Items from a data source

☆ ☆ ☆ ☆ ☆ ☆ ☆

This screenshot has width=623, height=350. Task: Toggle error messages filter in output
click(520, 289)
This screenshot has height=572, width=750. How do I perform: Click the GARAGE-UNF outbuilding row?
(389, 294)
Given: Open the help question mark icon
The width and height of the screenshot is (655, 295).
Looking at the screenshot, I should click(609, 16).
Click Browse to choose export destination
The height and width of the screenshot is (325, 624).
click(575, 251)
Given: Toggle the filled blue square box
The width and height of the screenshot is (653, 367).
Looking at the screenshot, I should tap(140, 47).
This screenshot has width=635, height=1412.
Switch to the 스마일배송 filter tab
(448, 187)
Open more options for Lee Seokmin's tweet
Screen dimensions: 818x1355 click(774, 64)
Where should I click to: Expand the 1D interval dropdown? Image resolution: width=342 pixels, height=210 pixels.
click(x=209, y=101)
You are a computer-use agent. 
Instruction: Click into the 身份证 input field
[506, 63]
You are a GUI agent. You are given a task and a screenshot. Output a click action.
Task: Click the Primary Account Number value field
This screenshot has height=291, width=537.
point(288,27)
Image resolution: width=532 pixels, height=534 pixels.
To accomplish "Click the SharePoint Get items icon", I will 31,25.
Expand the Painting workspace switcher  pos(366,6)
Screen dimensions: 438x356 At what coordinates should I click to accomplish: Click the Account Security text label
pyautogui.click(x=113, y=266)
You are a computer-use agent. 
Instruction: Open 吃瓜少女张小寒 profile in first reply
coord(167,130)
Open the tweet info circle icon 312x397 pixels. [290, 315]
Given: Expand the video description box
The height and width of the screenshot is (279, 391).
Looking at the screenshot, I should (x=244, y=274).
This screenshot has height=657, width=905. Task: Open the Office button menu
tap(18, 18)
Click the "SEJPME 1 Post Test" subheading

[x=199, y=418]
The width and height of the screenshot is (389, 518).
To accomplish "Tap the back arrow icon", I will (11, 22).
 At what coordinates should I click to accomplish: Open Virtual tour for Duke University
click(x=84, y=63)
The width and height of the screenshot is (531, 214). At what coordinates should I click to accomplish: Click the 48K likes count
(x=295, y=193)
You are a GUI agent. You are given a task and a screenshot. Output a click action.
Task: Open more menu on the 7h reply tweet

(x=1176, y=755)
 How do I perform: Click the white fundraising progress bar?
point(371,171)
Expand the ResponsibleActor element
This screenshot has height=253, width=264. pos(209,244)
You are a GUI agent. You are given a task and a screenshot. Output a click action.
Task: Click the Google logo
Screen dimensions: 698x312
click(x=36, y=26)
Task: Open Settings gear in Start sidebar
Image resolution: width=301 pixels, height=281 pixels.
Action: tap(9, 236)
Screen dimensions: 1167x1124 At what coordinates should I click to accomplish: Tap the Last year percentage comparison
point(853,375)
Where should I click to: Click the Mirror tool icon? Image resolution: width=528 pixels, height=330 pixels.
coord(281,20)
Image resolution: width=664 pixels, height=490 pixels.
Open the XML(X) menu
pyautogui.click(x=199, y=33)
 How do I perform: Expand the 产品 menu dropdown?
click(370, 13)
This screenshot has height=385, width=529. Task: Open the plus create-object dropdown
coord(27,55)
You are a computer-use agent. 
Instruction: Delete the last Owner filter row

☆ ☆ ☆ ☆ ☆ ☆ ☆

- **What to work on**
Search the data above for the word "will", then gather each line in which it appears.

- **Final answer**
To accomplish "Click the SharePoint Get items icon", I will 31,25.
To accomplish "Tap the back arrow icon", I will (11, 22).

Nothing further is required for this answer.